### Requirement:
Using the entries below, show all lines with the string "taskbar".

(Items from a dataset)
------------------------------------------------

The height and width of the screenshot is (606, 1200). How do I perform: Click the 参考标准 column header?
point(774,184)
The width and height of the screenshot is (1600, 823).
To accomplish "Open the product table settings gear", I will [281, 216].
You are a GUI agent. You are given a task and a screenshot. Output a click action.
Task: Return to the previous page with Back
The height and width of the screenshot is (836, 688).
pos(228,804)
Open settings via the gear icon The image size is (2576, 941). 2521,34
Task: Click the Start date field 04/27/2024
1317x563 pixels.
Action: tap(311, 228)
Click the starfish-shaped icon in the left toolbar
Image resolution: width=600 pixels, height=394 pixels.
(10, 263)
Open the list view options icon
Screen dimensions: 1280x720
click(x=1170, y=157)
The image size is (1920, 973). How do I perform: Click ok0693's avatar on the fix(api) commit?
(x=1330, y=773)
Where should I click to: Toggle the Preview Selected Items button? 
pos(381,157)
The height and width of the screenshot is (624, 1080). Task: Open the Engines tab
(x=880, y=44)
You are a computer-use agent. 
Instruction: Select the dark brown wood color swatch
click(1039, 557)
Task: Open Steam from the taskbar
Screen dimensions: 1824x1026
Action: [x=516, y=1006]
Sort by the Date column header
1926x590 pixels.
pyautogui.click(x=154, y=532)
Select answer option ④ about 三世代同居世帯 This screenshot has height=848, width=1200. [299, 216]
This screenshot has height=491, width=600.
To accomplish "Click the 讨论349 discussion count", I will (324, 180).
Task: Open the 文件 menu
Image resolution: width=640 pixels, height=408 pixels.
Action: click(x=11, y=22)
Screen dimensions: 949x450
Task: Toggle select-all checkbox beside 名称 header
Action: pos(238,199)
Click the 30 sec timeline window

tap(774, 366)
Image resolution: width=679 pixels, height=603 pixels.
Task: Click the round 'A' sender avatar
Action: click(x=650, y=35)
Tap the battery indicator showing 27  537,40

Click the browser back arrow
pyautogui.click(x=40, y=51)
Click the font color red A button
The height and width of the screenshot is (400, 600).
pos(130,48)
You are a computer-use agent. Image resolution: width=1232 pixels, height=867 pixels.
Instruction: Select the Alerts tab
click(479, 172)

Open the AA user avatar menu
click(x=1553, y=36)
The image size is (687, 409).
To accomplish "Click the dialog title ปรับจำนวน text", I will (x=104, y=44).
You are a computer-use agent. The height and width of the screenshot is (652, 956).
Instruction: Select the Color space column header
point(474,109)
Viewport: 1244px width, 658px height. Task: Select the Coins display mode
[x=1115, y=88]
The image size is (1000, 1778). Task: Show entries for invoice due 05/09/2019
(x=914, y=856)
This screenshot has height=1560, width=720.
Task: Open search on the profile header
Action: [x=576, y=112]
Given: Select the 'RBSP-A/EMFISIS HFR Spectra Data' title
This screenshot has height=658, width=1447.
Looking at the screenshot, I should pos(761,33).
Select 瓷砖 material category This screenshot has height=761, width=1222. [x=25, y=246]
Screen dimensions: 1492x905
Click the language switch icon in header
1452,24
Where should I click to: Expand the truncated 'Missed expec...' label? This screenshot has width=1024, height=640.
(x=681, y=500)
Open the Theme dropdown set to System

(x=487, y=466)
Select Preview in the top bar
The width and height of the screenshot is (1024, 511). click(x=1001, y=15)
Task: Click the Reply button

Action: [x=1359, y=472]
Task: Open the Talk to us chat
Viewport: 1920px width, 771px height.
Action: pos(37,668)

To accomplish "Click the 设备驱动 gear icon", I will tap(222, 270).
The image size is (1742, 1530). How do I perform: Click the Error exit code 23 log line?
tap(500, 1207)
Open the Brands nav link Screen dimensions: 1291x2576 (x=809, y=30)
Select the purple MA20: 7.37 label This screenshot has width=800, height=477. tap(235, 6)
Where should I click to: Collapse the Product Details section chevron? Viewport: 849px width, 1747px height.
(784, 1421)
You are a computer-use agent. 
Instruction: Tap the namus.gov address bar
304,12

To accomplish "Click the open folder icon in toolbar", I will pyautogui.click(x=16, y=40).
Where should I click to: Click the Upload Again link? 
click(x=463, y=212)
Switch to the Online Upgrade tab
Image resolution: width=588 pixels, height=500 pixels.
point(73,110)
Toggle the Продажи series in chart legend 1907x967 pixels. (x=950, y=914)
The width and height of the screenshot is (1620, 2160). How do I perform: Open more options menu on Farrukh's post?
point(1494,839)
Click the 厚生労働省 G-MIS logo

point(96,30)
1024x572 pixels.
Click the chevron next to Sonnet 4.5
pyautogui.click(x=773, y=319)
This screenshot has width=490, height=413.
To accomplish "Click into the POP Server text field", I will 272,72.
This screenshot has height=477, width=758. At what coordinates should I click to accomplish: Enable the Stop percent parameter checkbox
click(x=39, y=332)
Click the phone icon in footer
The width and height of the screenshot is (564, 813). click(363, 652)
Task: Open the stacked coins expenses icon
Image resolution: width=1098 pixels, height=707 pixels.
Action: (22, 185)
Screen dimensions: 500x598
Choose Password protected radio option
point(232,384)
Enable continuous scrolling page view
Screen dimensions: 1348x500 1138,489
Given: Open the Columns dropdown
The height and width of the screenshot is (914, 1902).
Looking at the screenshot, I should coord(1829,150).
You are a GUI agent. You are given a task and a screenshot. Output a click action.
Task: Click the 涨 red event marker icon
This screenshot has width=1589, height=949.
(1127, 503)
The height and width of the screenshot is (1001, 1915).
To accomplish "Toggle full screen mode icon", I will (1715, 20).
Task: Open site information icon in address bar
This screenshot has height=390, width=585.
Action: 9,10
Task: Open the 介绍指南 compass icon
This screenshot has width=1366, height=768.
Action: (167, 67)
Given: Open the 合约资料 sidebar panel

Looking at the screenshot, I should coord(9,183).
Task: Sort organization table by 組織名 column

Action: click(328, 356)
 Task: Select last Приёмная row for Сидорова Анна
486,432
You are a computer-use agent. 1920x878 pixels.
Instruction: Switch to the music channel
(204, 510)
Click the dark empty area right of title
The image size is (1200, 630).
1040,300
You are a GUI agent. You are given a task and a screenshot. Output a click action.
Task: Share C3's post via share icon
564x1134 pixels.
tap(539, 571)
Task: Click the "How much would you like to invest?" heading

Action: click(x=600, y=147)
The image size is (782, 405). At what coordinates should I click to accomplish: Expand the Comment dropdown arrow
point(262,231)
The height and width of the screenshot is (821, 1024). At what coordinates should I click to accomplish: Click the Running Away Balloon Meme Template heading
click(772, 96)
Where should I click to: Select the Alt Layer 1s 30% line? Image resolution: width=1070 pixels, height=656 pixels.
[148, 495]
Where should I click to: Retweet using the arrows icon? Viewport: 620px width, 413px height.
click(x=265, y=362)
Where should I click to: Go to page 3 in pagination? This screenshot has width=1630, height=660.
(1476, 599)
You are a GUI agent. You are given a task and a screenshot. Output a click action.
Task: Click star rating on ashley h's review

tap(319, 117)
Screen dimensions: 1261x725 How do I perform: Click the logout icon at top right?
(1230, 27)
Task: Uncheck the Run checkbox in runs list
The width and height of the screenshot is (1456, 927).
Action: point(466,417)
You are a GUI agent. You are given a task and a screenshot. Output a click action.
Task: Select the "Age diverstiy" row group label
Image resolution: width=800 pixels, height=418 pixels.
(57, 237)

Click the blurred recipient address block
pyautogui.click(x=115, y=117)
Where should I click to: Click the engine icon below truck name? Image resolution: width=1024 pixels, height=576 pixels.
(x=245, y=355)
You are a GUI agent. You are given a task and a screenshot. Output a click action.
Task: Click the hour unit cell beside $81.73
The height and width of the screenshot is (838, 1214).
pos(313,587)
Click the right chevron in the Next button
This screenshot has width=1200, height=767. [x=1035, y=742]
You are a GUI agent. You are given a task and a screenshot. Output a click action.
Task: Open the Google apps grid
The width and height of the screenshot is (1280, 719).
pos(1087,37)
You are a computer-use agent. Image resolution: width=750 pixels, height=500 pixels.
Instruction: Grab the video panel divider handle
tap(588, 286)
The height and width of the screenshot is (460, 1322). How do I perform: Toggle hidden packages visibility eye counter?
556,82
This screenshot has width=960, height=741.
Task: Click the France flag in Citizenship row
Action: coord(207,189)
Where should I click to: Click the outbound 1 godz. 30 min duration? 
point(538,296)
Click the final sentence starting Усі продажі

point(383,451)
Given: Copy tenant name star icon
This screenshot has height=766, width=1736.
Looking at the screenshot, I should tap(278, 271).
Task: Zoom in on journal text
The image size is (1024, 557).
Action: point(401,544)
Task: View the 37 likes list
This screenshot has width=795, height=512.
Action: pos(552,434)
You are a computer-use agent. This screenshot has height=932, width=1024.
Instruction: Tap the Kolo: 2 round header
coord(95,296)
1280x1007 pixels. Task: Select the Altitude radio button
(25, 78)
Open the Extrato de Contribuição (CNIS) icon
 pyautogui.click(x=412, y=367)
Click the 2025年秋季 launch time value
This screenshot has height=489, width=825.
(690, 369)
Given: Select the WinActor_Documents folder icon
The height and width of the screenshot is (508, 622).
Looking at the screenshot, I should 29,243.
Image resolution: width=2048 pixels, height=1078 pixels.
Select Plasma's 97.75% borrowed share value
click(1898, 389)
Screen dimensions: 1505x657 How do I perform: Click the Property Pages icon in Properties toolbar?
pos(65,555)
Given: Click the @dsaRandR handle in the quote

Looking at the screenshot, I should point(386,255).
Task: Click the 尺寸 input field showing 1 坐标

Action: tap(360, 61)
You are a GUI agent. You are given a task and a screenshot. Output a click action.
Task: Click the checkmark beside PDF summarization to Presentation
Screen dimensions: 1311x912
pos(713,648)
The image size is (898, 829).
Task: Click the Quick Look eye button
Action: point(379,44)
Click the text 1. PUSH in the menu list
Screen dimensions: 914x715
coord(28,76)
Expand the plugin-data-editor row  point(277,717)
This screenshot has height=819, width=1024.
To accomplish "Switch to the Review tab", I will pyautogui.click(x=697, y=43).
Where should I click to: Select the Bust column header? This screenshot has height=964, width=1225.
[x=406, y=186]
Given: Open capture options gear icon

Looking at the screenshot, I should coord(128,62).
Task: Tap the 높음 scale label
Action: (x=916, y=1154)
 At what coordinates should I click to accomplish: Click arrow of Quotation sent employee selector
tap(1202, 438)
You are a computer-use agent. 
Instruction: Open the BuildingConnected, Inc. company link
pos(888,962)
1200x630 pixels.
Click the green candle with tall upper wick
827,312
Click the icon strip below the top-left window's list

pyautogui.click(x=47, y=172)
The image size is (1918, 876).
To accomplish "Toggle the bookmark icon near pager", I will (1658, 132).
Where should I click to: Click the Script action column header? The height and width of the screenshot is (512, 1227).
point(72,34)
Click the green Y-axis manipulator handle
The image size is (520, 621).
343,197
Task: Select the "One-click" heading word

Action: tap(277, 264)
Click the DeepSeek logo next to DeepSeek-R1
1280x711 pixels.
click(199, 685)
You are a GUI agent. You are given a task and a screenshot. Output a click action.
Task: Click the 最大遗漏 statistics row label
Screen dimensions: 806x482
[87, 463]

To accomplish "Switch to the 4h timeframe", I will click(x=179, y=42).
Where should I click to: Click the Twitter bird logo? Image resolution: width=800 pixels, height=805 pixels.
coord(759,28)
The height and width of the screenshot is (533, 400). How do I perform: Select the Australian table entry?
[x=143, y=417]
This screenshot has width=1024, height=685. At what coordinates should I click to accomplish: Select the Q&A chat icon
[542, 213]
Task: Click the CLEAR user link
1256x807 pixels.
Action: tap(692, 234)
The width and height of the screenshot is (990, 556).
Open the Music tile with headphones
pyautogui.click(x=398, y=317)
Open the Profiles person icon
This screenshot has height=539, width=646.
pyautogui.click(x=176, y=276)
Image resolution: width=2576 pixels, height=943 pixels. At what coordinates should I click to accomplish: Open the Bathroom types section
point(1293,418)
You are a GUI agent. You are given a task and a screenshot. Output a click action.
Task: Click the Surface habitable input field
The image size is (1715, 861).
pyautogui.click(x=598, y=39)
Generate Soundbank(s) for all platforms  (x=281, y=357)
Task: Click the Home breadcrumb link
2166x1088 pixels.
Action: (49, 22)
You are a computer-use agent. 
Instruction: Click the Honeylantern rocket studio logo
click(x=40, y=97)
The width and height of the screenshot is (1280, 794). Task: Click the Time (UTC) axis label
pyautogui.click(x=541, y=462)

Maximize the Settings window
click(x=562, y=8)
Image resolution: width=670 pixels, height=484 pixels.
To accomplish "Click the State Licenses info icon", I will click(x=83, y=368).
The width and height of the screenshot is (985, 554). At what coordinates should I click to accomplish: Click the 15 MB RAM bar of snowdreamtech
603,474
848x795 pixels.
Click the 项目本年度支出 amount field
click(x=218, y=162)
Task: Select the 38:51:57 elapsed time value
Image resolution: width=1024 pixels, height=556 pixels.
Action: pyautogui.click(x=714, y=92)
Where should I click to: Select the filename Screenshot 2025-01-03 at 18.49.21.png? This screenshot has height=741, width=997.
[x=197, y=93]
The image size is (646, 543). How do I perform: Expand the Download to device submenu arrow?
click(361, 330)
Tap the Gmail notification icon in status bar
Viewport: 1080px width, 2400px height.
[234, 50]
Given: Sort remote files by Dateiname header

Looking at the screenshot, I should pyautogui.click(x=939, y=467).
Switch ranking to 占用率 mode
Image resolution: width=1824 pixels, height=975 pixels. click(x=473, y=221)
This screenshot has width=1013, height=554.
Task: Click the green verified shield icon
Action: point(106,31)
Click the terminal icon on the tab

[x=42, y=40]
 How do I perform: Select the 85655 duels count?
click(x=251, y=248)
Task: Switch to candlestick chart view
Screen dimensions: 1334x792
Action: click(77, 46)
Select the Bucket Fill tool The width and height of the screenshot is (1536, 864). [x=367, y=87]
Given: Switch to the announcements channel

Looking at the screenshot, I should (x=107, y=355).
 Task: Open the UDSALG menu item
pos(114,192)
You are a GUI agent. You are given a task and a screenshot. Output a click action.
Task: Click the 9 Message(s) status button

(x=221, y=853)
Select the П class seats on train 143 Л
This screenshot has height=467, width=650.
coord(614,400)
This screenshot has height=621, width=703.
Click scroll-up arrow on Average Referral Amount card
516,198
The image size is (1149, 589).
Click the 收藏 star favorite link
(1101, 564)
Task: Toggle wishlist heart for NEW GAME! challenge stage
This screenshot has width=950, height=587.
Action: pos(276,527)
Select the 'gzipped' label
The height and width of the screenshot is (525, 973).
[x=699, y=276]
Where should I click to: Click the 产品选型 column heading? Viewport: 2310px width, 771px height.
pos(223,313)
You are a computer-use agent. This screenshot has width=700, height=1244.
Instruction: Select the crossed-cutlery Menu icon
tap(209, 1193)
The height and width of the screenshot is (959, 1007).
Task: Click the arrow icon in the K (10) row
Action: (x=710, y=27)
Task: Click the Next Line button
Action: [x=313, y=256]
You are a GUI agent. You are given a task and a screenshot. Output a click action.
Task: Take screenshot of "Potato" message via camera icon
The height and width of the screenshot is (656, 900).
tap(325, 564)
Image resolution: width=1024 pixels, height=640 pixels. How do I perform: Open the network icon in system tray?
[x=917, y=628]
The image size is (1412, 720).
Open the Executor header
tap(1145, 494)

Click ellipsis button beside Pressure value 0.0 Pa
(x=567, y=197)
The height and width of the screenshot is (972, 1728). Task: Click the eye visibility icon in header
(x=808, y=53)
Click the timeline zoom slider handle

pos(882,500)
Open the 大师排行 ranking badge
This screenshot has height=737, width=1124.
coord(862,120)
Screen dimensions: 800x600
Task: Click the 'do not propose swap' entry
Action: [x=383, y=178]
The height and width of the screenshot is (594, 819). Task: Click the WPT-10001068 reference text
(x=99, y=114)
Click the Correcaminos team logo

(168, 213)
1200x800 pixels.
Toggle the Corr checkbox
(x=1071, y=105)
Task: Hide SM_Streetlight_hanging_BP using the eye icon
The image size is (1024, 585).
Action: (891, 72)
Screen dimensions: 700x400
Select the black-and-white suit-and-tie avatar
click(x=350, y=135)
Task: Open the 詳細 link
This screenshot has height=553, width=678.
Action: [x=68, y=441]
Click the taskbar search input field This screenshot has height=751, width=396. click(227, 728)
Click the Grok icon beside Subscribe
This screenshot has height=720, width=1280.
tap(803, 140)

------------------------------------------------

### Task output:
Task: Open Steam from the taskbar
Click the taskbar search input field This screenshot has height=751, width=396. click(227, 728)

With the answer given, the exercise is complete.